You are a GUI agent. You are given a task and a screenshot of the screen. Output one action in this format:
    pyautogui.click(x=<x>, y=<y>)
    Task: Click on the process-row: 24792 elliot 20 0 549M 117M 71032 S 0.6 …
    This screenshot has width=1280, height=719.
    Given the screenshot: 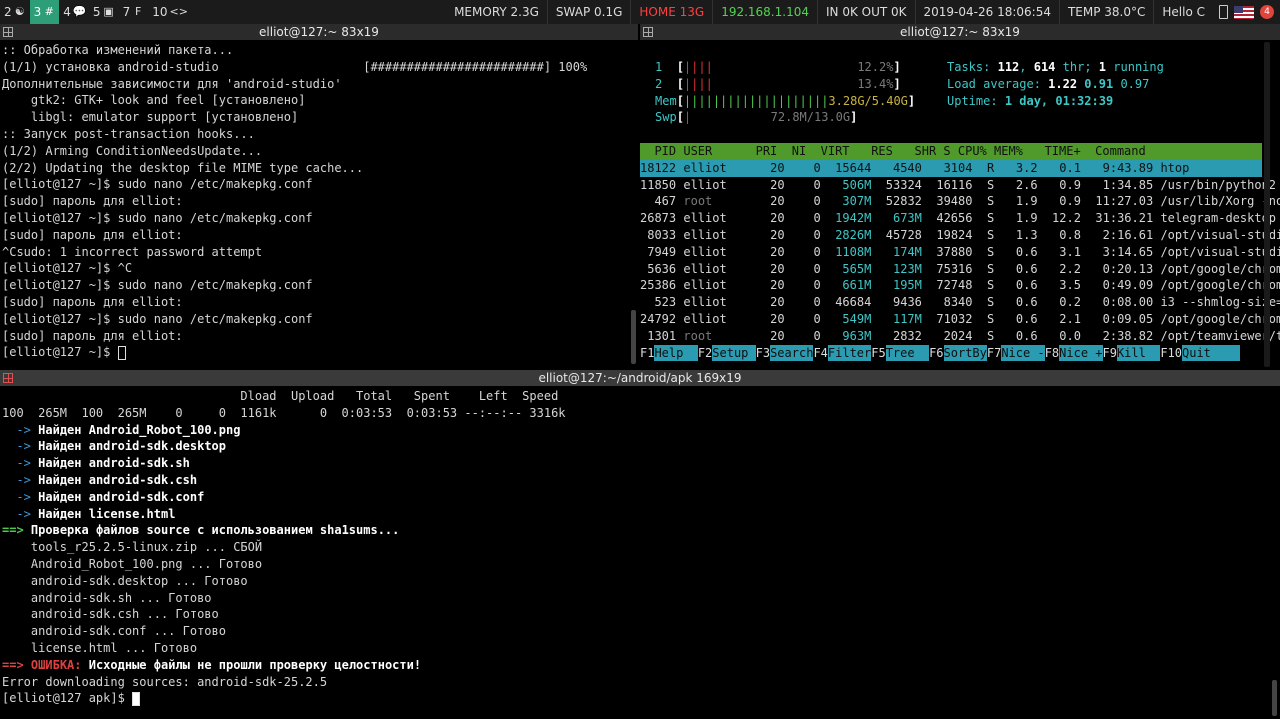 What is the action you would take?
    pyautogui.click(x=960, y=320)
    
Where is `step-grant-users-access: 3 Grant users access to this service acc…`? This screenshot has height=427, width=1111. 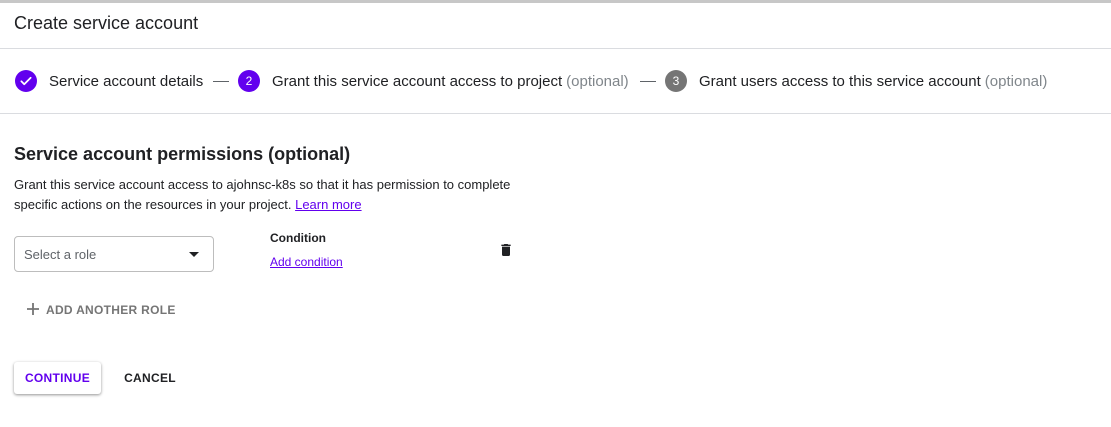 step-grant-users-access: 3 Grant users access to this service acc… is located at coordinates (856, 81).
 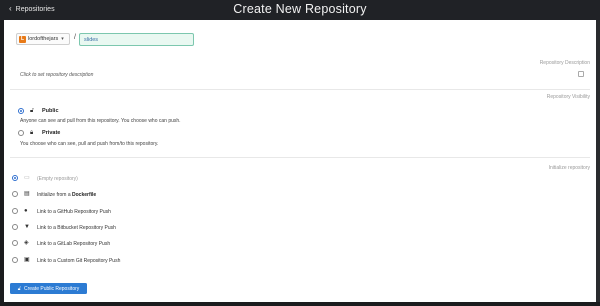 What do you see at coordinates (52, 133) in the screenshot?
I see `visibility-private-title: Private` at bounding box center [52, 133].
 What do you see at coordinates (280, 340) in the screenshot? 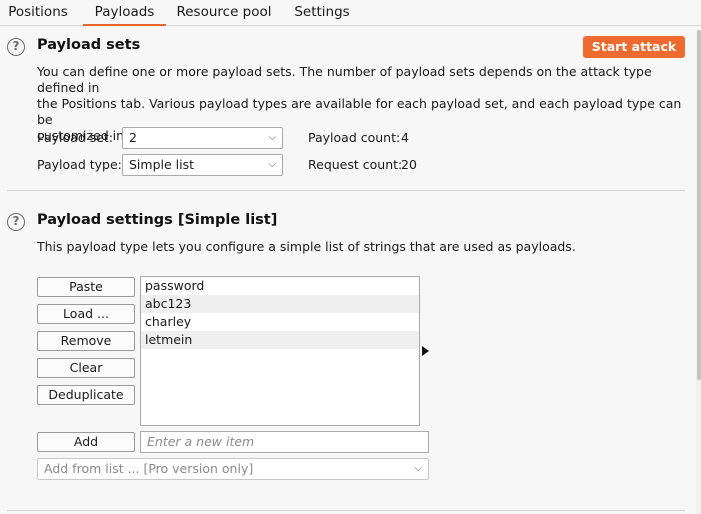
I see `list-item: letmein` at bounding box center [280, 340].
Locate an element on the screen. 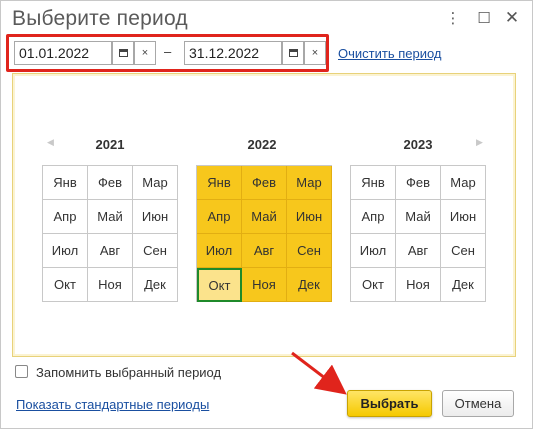  remember-period-checkbox is located at coordinates (22, 372).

----

→ What is being asked: Output the lines of the listing from the one containing "What do you see at coordinates (52, 133)" through the one containing "center [280, 340].", inclusive, as a numbered list with blank lines omitted. Leave the pictures out.

→ Result:
1.   What do you see at coordinates (52, 133) in the screenshot?
2. I see `visibility-private-title: Private` at bounding box center [52, 133].
3.  What do you see at coordinates (280, 340) in the screenshot? 
4. I see `list-item: letmein` at bounding box center [280, 340].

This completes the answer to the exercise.